The other day, my friend was showing me a series of kids’ murals displayed at Ontario Place. He liked the idea of using whimsical portraits to boost the appearance of neglected public places. In fact, he decided to replicate it on his own property. Fed up with the unsolicited graffiti on his neighbours’ garages, he believed that an artwork would improve the look of his garage and discourage potential vandalism.
This “decorate to discourage” movement has become highly noticeable in my own neighbourhood, Little Portugal. Its back alleys, populated with countless garages, is one of the places where this graffiti trend has taken off. As a result, many garage doors are now covered in all kinds of artworks. The residents seem to like the bright and shiny door paintings. Other than broadcasting ‘wannabe cool’, the colourful doors also scream “do not touch”.
Regardless of how effective the anti-graffiti formula is, the problem with commissioned or DIY artworks is that they are visually and conceptually boring. Typically, they lack the edge of real graffiti. It’s like they’re holding something back by trying to appeal to toddlers and adults alike.
Paul Mezei, a principal of Relish Design in Little Portugal, finds the idea of commissioned graffiti contradictory: “That art form is mutually exclusive of being sanctioned so officially. It loses its activist foundation when it is sponsored by capitalist consumption”. Indeed, it’s a paradox that an art form invented to violate private ownership of urban scenery is now being used to do the opposite: to protect private property from anticipated vandalism.
Obviously, what the commissioned graffiti lacks in activism, it compensates with materials. The hired artists have plenty of time and tools at their disposal, which is probably one of the reasons their work appears too polished, or in other words, fake.
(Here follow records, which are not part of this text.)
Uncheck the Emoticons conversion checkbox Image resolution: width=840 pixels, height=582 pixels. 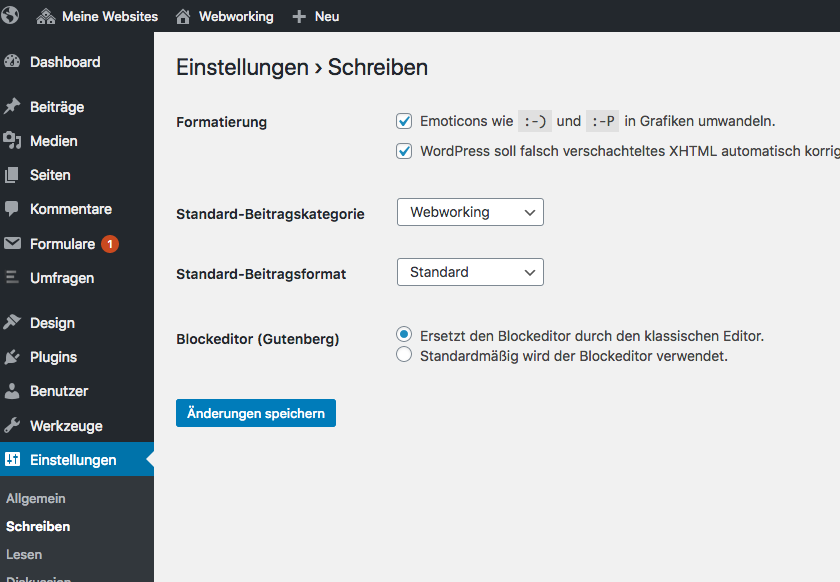point(404,120)
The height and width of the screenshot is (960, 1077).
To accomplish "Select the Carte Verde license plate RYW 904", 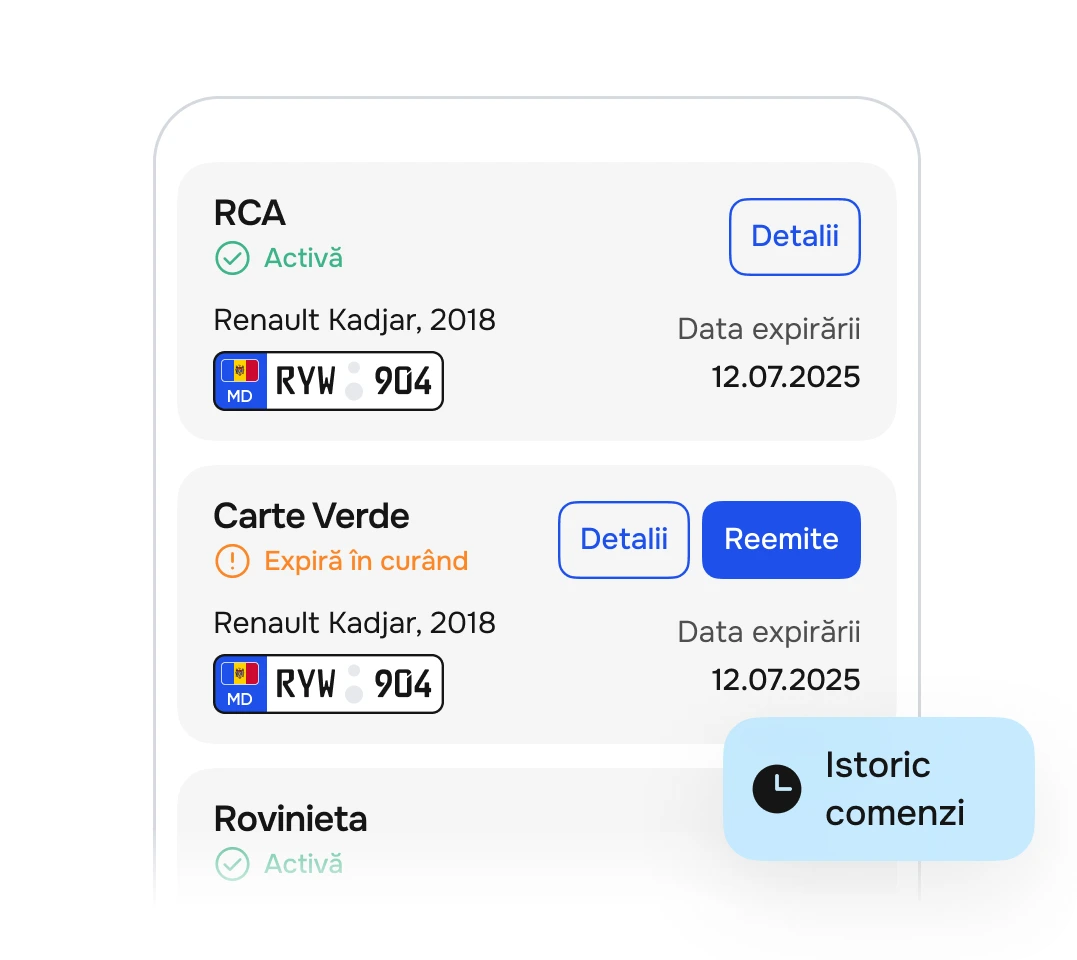I will [x=328, y=684].
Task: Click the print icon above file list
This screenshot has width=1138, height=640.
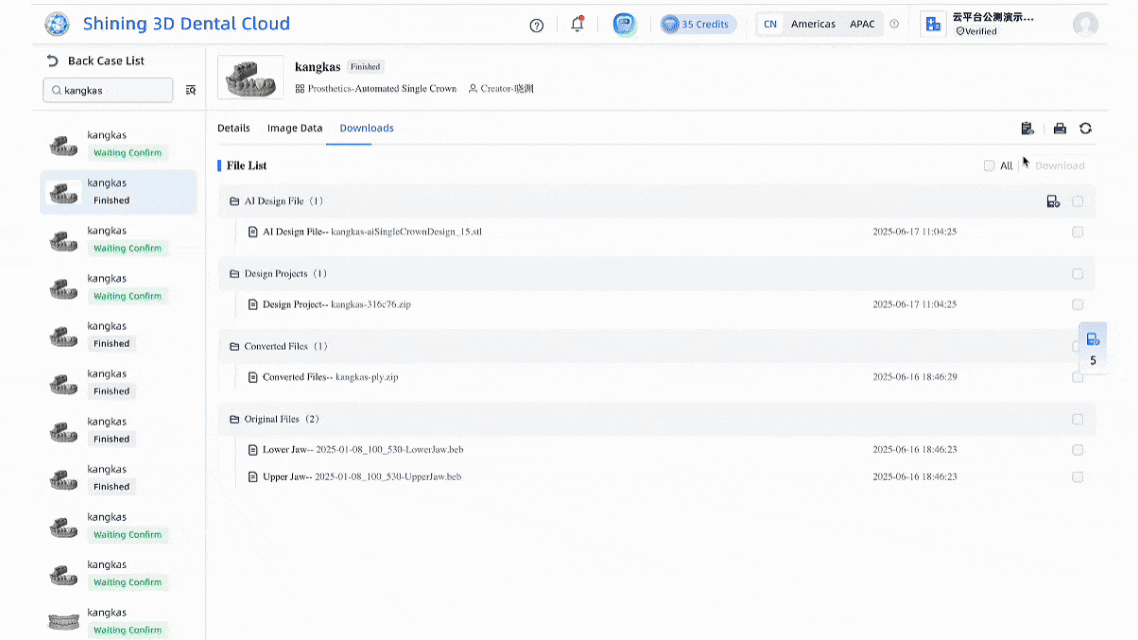Action: 1060,128
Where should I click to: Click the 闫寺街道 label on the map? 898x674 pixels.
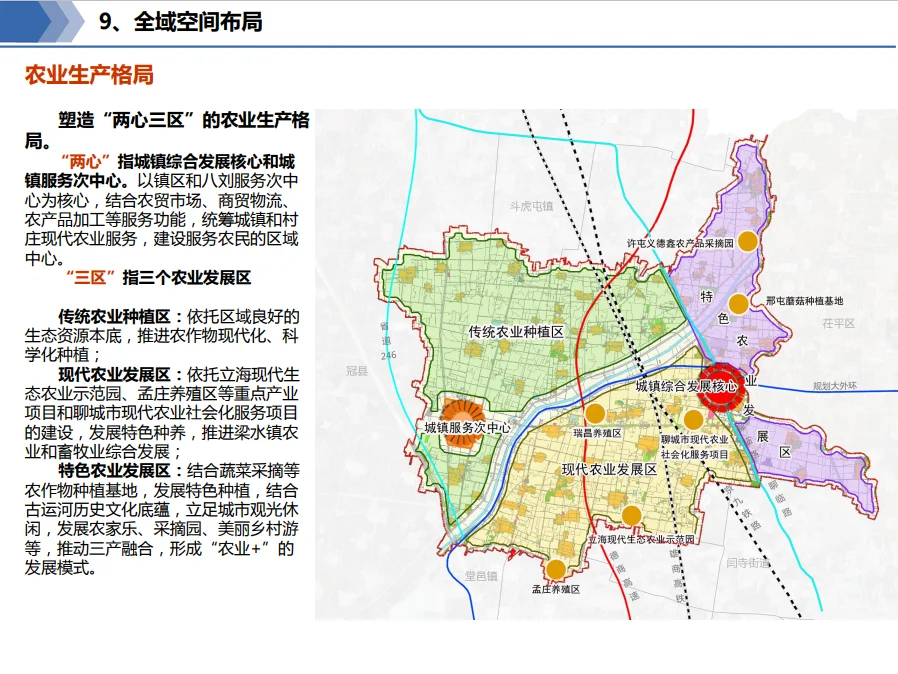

Without its rawness, the artwork lacks its underlying vitality and validity.
Steve Quinlan, a Professor Emeritus with the Faculty Of Design at OCAD University, believes that this type of surface treatment is best developed organically and not in a contrived way: “I always stressed with my students a need to consider an ‘honest’ use of material (like the architect or industrial designer would use real wood, or real metal and not use a synthetic to simulate it—let the plastic look like plastic and not fake some kind of wood grain).” In that case, the honest use of a garage door is keeping its appearance true to the original material instead of turning it into a retractable painting.
Whether it’s a distinctive image or type, the full control over time and material can indeed dilute the urgency of the artworks. Instead of being vibrant, they can appear stale. Such lack of constraints can often become an unexpected detriment.
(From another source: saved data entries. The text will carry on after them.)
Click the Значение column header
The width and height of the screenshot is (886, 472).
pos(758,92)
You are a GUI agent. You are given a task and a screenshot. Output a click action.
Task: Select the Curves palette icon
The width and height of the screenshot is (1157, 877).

Certainly, a turf war between commissioned and non-commissioned graffiti is on. Yet, the best outcome is when graffiti progresses spontaneously: when diverse artists randomly add a splash of their own originality to the existing, multi-layered yet open surface.
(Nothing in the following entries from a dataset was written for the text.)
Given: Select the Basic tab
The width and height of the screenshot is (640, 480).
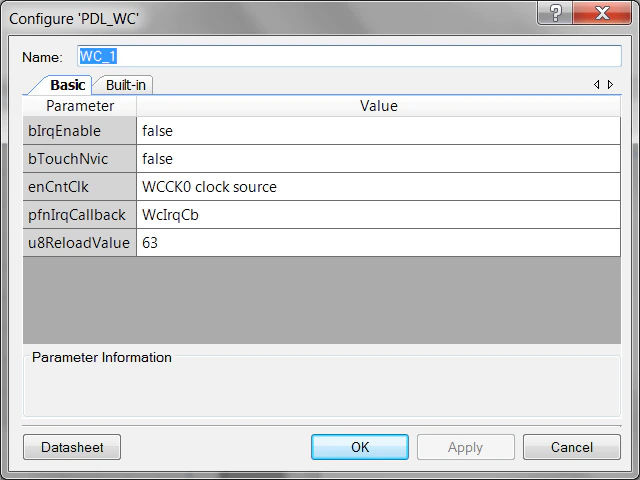Looking at the screenshot, I should coord(67,85).
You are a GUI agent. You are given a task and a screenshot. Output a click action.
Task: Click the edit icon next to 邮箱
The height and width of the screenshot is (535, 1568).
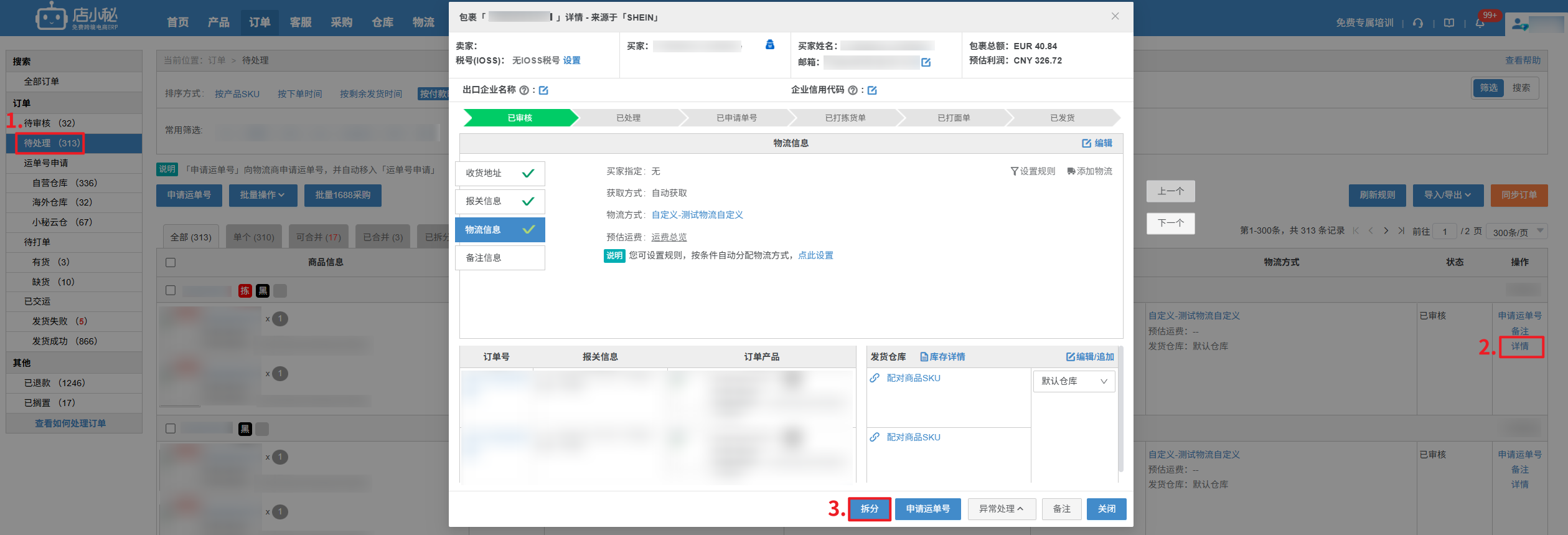click(x=926, y=62)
Scrubbing the neighbourhood of its graffiti is obviously not the answer. But what if Little Portugal’s residents relaxed and let their graffiti evolve on its own and trust that there’s no such thing as a finished product? Every single graffiti is a work-in-progress that can be seen as a chain of surprises, instead of offences. When my friend decides to cover his garage doors with a gigantic doodle, I hope it will become an invitation, not an obstruction, to his graffiti transformation.